Why cramming doesn’t make any sense

First and foremost: We discovered before that what you “learn” during cramming will not end up in your long-term memory. So the question to be asked is: Why did you take the exam in the first place? If the goal was to just get through it then the better decision would have been not to take the exam at all. If this is something like the Chinese driver’s license it probably doesn’t matter but for real knowledge, the primary goal should always be to learn something that brings you forward in life. I kept on learning new things and taking exams because I like the challenge but primarily because I was really interested in the subject.

So what is the reason that so many people cram ?

When I did the research for this article the most asked question I found was: How can I pass a test in 3/2/1 day without learning. This might be because some people might find it hard to study. What I found is that if what you learn is something you really want to know and you bring your mind into the right mood it is so much easier to recall it. I tried to summarize 21 valuable tips on how to prepare for your next test. Take a look and your chances of passing increase significantly. In my opinion, people cram because of 2 reasons: They just don’t know how to plan this correctly or they don’t have the right mindset (yet). I once read in a book that we should greet each other not with “How are you today?” but “What are you learning today?”. I tried and earned a lot of confused reactions. When I would be asked that question I could give an answer at any given day.

How can I avoid cramming?

There are several things you can do to avoid cramming.

  1. The most obvious one is to plan ahead and create a detailed study plan so instead of learning it all at once learn a little bit every day.
  2. Improve your learning skills. This is an extensive topic so I point you to my favorite audio course about it.
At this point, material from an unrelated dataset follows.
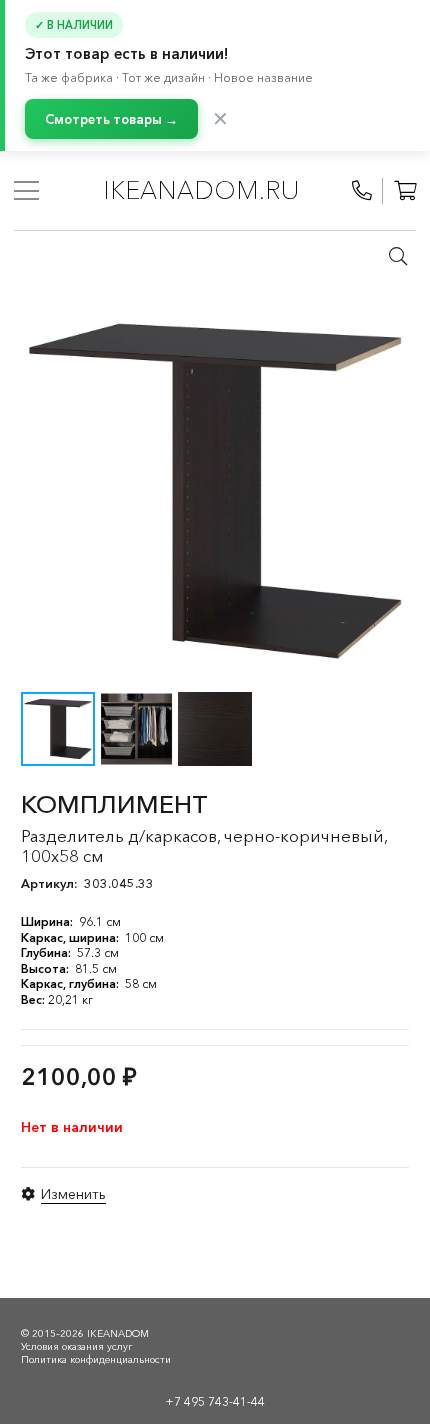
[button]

I highly recommend “Accelerated learning techniques” by Brian Tray and Colin Rose. This set of Audio CDs teaches you about how the memory works and how to dramatically improve it. I listened to this many times, there is a workbook included as well as relaxing music for the right mood. You can find it here on Amazon. This teaches you everything from getting into the right mood to using multiple senses to learn faster and improve your memory.
  3. If time is the issue you should read through my article “How to gain 1 hour every day with these simple sleep hacks“. Since I started to follow these rules I get so much more done. The simple trick is to reduce the amount of sleep you really need by improving your sleep quality. This gives you the missing hour you can use for your exam preparation.
  4. If you have problems with getting disturbed and thrown off track all the time there are 2 things you can do. Improve your concentration and focus. You might be interested in my article on whether meditation can help you with your study. The second thing you can do is get rid of time wasters. I have ten valuable tips and tricks four you on how to do that here.
  5. Another problem that might lead to cramming is if you make the mistake to listen to music during your preparation. In most cases, music does hurt your focus rather than improve it. You can read all about in my article “Should I listen to music while studying?

Related questions

How can I pass my test in 1 day? This was one of the most frequent questions I found when I researched this article. From what I learned this would require a caffeine-infused all-nighter which is the very definition of cramming. So the simple answer is: You can’t. Try to rechedule.

So let me finish with a quote I found in a BBC Article about this topic:

Being able to recognise something isn’t the same as being able to recall it.